First Lady groans over child marriage

The First Lady spent about four hours in the region on a tour that saw not only separate presentations of medical equipment at Navrongo and Bolgatanga but also a call to end early child marriage and to promote peaceful co-existence as Ghana prepares for the 2016 polls.

“I plead with you, my dear elders, to advise our youth not to get themselves involved in violent acts as we approach this year’s elections. I’m saying this because I am a mother and when there is a conflict, women and children always suffer the most,” Mrs Mahama told traditional authorities at Navrongo where the Upper East Regional Minister, Albert Abongo, as well as the Member of Parliament for Navrongo Central and Minister of State at the Presidency, Mark Woyongo, joined a crowd to witness the presentation of the tools.

Addressing another crowd in Bolgatanga minutes later, the First Lady underscored the need to stop child marriage in the region, saying “these girls deserve a better future” than the sexually transmitted infections and the premature pregnancies associated with child marriage among other risks.

“Child Marriage is an obnoxious tradition that has no place in our enlightening 21st century world and cannot be mitigated by any cultural justification. Together we must work to change outmoded customs to promote empowerment, equality and opportunity. These girls deserve a better future. We can end child marriage in our time.

“Child marriage is a violation of human rights and is equivalent to enslavement, sexual exploitation and violence against its victims. Efforts to bring about cultural and traditional reforms against the practice of child marriages must be the concern of all of us including you my dear chiefs, elders and my queen mothers,” she stressed as human rights icon, the Minister of Gender, Children and Social Protection, Nana Oye Lithur, wearing a dimpled smile, nodded firmly in approval from a canopied dais.

#### [REQUIRED ACTION]
Extend the news report on the First Lady's tour and her call to end child marriage, picking up after its final paragraph.

#### [INFORMATION PROVIDED]
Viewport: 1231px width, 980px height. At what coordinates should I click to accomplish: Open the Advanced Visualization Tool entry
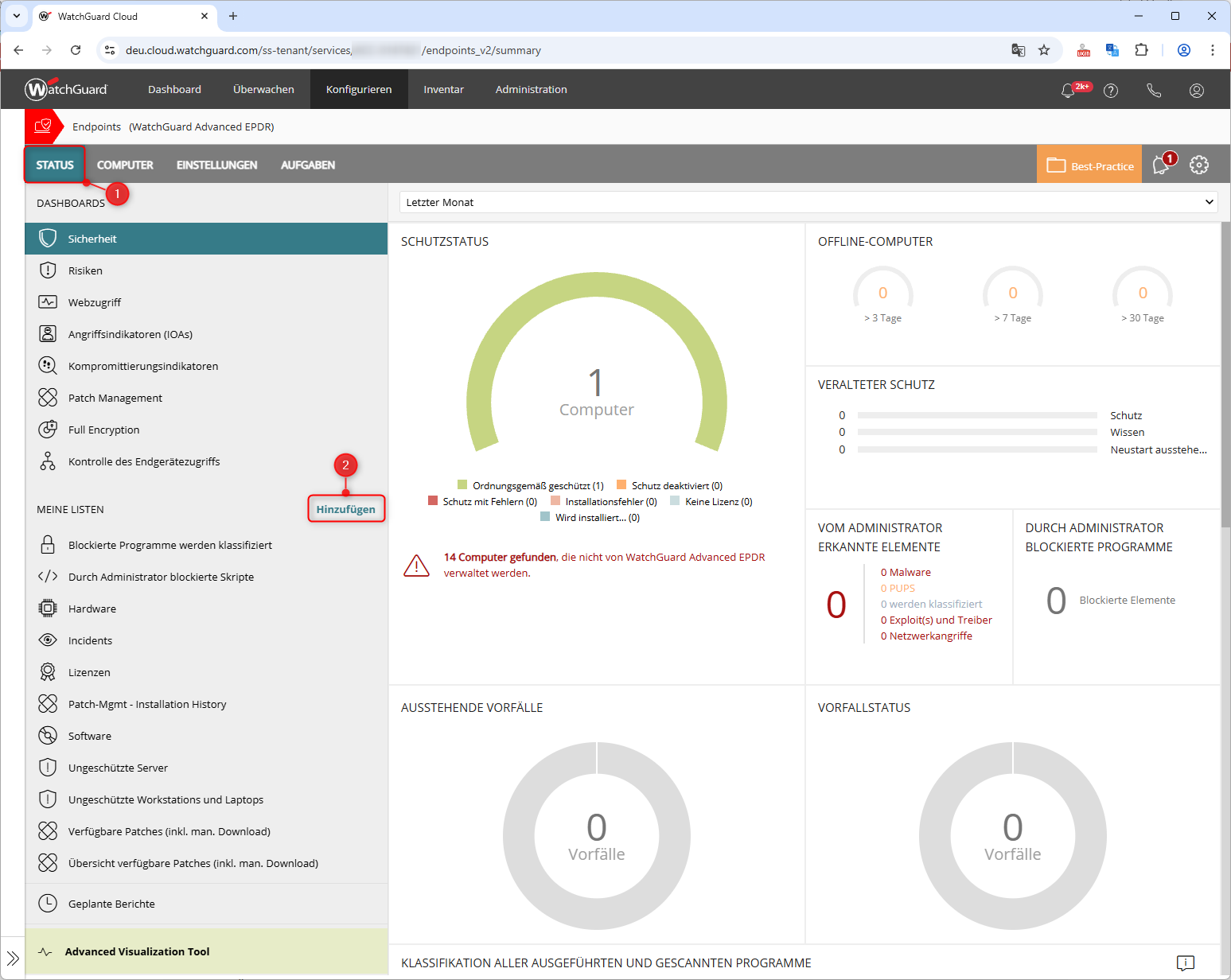pos(137,951)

#### [EXPECTED OUTPUT]
The donation of the medical items to the two hospitals is part of support offered by the Lordina Foundation to deprived health facilities in less privileged communities throughout the country.

The items are free deliveries sourced by the foundation from its partners, MedShare, a leading non-profit organisation that recovers surplus medical supplies and equipment from hospitals in the United States of America and redistributes them to needy hospitals in developing countries.

The items include beds, mattresses, gauze, catheters, tubings, ECG monitors, bouffant caps, face masks, examination gloves, mosquito nets, POPs, bandages and waste disposables among others.

Several residents also benefited from free HIV and syphilis screening and counselling services provided by the Lordina Foundation during the Wednesday’s tour of the region.

The Upper East Regional Director of Health, Dr. Kofi Issah, expressed gratitude to Mrs. Mahama for the donations, saying “it comes to boost the already problematic supply situation for [hospitals] and let me admonish them that they should be put to good use … [to give] encouragement to the Lordina Foundation and all other organisations to add more.”

He also disclosed that 13 among some 2,860 women were found positive during a recent HIV test in the region.

“In 2014, we tested 39 infants. None was HIV positive. 2015, they were 69. And for half-year 2016, we have tested 47, and one is positive. The child is on treatment.

For half-year 2016, 2,860 women in this municipality have been tested for HIV, and counselling. Unfortunately, 13 have been positive. But on a happier note, all the 13 are on treatment,” the Regional Director revealed in Bolgatanga.